Interestingly, upregulation of Plk4 was previously shown to impede brain development and cause microcephaly in mice.29 Furthermore, individuals with loss-of-function mutations in PLK4 display profound microcephaly, confirming that gene PLK4 dosage variations (loss or gain) are pathogenic and that both lead to microcephaly.30,31 Using qRT-PCR, we found that another PLK gene, the PLK1 gene, was strongly overexpressed in our patients. Experiments with different animal models have demonstrated that gene dosage variations of PLK1 can also have a critical effect on cortical neurogenesis, the regulation of mammalian brain size, and the pathogenesis of congenital neurodevelopmental disorders, such as microcephaly.32,33 In addition, in 2013, Barber et al.34 described two patients with intellectual disability and dysmorphic features with a 16p11.2–p12.2 duplication including PLK1, which seems to be one of the best candidate genes to explain the phenotype. These patients present with the most clinical features observed in our four patients with ARID1A duplications, such as developmental and psychomotor delay, microcephaly, growth restriction, stereotyped behaviors, dysmorphic features, ear anomalies, feet and hand anomalies, and recurrent infections.34

Interestingly, the reciprocal 16p11.2–p12.2 deletion leads to microcephaly, suggesting that both overexpression and decreased expression of some genes can lead to a reciprocal effect such as microcephaly or macrocephaly. This mirror effect was not observed in our case because duplications or inactivating mutations of the ARID1A gene lead to similar defects such as microcephaly. Moreover, many other clinical features, such as developmental delay, hand and foot anomalies, growth impairment, gastrointestinal problems, and spinal malformations, are common in CSS patients with the 1p36.11 duplication. The same observations were made for other reciprocal deletions and duplications at several loci, such as 7q11.23, 22q11.2, 16p13.3, and 17p11.2.35 The defects observed in these reciprocal genomic disorders may identically hamper normal cell functions and involve the same organs.36 Additional experiments, such as comparative transcriptomic studies involving patients with reciprocal genomic disorders, would be required to explore in depth the functional link between gene dosage variations of some genes and the reported phenotype.

Finally, we note that some atypical clinical features were found in only a single patient among the four patients with 1p36.11 duplication ( Table 1 ). This could suggest that other gene(s) included in the duplication may participate in the patients’ phenotype. Moreover, we cannot rule out a positional effect of the duplication that may disturb other genes located in the vicinity of ARID1A and participate in the phenotype.37,38 Further investigations could be initiated to exclude the implication of other genes outside the MCR or a potential positional effect in the clinical features.

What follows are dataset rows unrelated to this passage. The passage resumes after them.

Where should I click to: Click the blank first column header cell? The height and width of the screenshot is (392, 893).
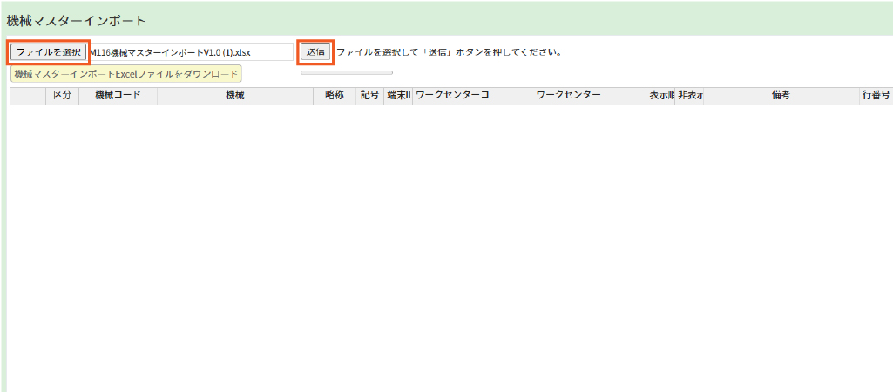click(27, 96)
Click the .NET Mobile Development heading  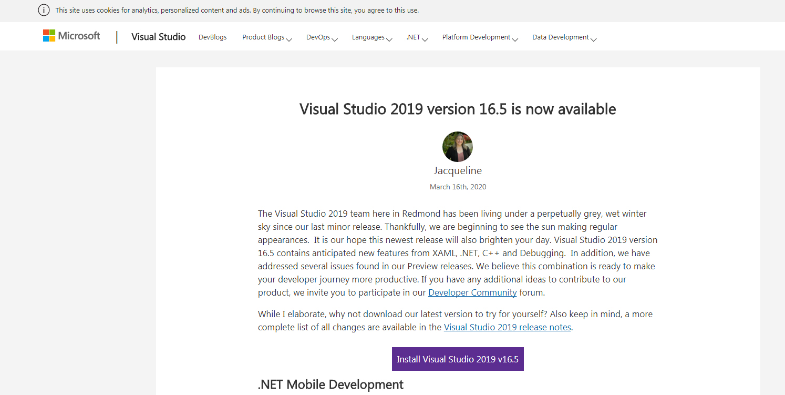click(x=330, y=384)
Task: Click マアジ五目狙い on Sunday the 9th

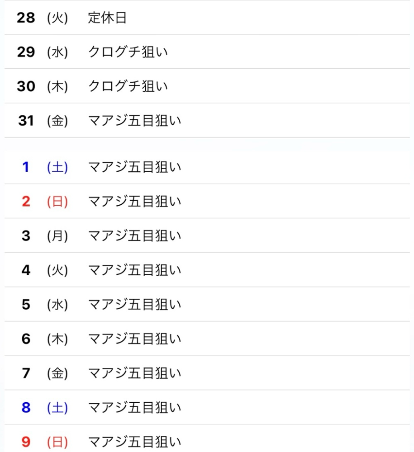Action: coord(134,442)
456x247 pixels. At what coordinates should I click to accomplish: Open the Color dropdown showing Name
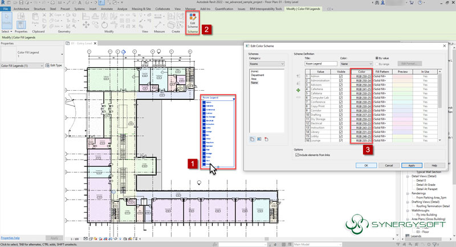coord(355,64)
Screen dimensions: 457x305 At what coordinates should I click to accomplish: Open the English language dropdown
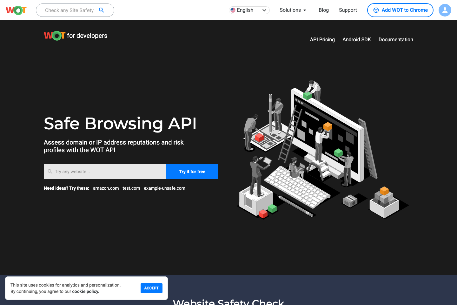249,10
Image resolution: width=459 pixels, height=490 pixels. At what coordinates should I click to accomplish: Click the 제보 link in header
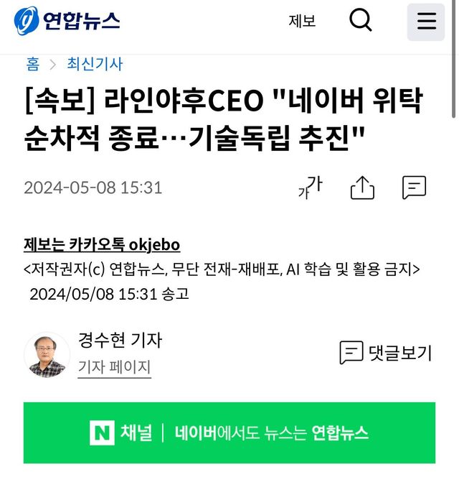[302, 22]
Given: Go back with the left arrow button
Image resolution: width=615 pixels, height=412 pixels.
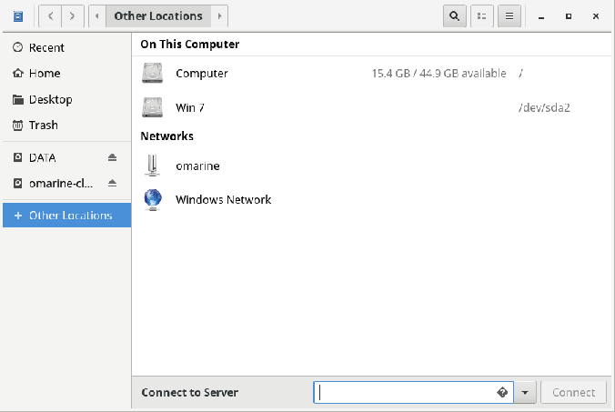Looking at the screenshot, I should coord(50,16).
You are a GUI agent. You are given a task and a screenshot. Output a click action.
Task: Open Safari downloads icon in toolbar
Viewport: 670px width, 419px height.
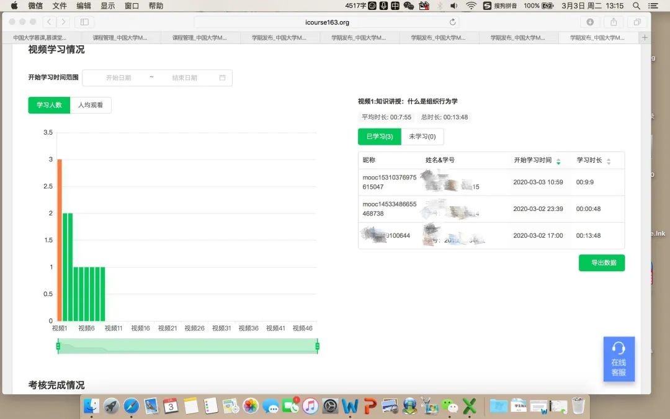590,22
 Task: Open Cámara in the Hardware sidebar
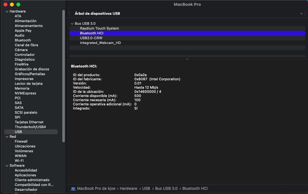tap(21, 49)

In conclusion, our study shows, for the first time, the clinical and molecular descriptions of a new microduplication syndrome involving the ARID1A gene. Although additional work will be necessary to completely elucidate the effects of abnormal ARID1A copy-number variations, we provide here the first step to clarifying the pathophysiological mechanism connecting ARID1A gene dosage with intellectual disability and microcephaly.

Disclosure

The authors declare no conflict of interest.